• TAREFA A REALIZAR: Prolonga o texto de opinião sobre Assunção Cristas e o CDS em Lisboa, começando logo após a última frase apresentada.

Assunção Cristas, Lisboa e o CDS


Assunção Cristas declarou que não será candidata nas autárquicas. Tenho pena, embora possa compreender e não haja senão aceitar.

Quem investe em títulos, com valores variáveis na bolsa, sabe haver momentos em que é crucial capitalizar as mais-valias. Se não, os aparentes lucros esvaem-se nas contínuas variações do mercado. Os ganhos nos placards voam como vento.

Esta era a altura para fazer a capitalização dos resultados autárquicos em Lisboa-2017, por duas razões: primeiro, porque é a eleição seguinte que pode consolidar o novo degrau, ajudando a ir adiante; segundo, porque as eleições nacionais, entretanto, não correram bem e a líder do CDS saiu por causa destas.

Assunção Cristas conseguiu resultados extraordinários em Lisboa: 20,6%! O CDS deve-o à sua Presidente da altura. Cristas entregou-se a este objectivo, após a eleição para líder no princípio de 2016. Além de Paulo Portas, nenhum líder quisera concorrer à Câmara. Portas teve 7,6% em 2001, com o CDS na cotação nacional de 8,4% (legislativas 1999). Não correu bem: na noite eleitoral em que Santana Lopes conquistou Lisboa com 42%, Paulo Portas anunciou, internamente, demitir-se. Só a demissão de Guterres na mesma noite, rejeitando o “pântano”, travou a saída.

Cristas aplicou-se em Lisboa, com ambição e propósito. É claro que podem dizer que teve muita sorte – e teve. Mas a sorte, é sabido, custa normalmente muito trabalho. Assim foi. Quando chegou a recta final, a campanha mostrou que, além do Presidente Fernando Medina, havia outra pessoa que sabia da cidade, seus problemas, desafios e respostas: Assunção Cristas. Aí estava o fruto de centenas de horas de trabalho, estudo, discussão, caminhadas, reflexão e diálogo.

• BLOCO DE DADOS:

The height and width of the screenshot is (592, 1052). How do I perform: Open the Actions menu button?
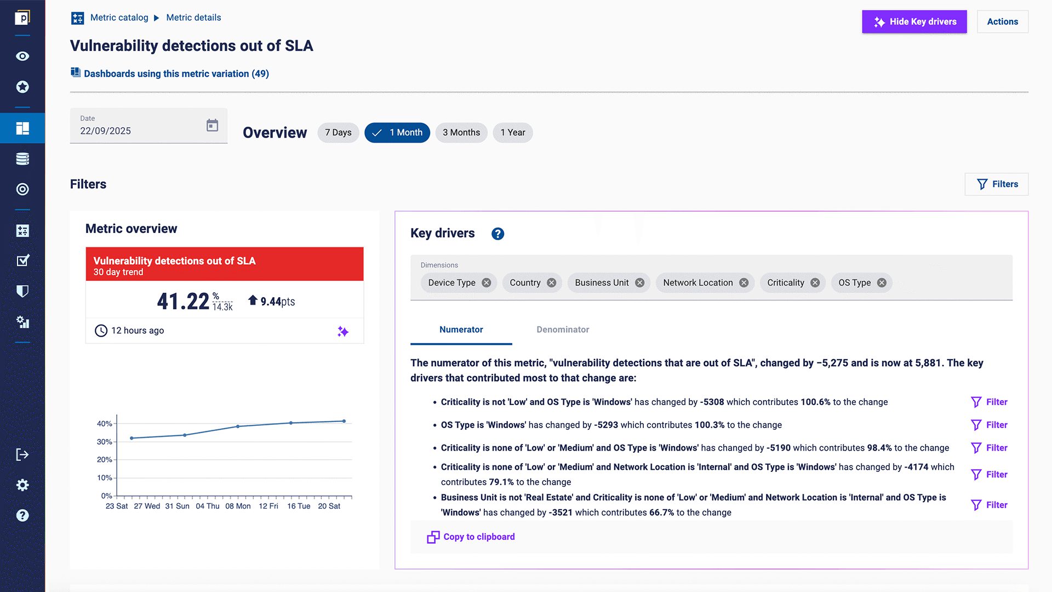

• RESPOSTA À TAREFA:
Tem cumprido o mandato municipal, diversamente de outros que não o fizeram. Por isso, querendo CDS e PSD concorrer coligados em Lisboa, Cristas, se o quisesse (e repusesse o fulgor anímico de 2017), era a melhor para encabeçar a coligação. Para ela, seria o justo prémio ao trabalho. Para PSD e CDS, a melhor hipótese para ambicionarem ganhar. Lembro que, em 2017, houve dirigentes, do lado PSD, que também o pensaram; mas as coisas haviam começado mal, nomeadamente pelo lado do CDS.

Sem Assunção Cristas a cabeça-de-lista, o CDS, salvo alguma carta fora do baralho, não tem hipótese de aspirar a liderar a coligação, como as regras formais ditariam. As coisas são como são. 2017 foi um resultado isolado. Nas legislativas de 2019, que ditaram a saída da líder, Lisboa deu 5,9% ao CDS, quase 1/5 do PSD. 

A experiência das autárquicas de 2017 trouxe outras lições. A tal “sorte” que Assunção Cristas teve decorreu das “guerras” no PSD, que incendiaram Lisboa. Muito eleitorado mudou-se, então – com armas, mas sem bagagens. Com um PSD normal, o CDS iria aos 10%, muito bom resultado, aliás. Com o brinde das bulhas no vizinho, só parou nos 20%. 

Esta questão põe-se, agora, ao CDS. Se se guerrear como o PSD de 2017, colherá igual. Cabe lembrar que, dez anos antes, nas intercalares de 2007, o CDS, no rescaldo de outra “guerra”, não passou de 3,7% em Lisboa. Em 2005, elegera Maria José Nogueira Pinto com 5,9%, quando tinha a cotação nacional de 7,3% (legislativas 2005). Nos restos das refregas de 2007, não conseguiu eleger Telmo Correia. Única vez desde 1976, ficou sem um só vereador.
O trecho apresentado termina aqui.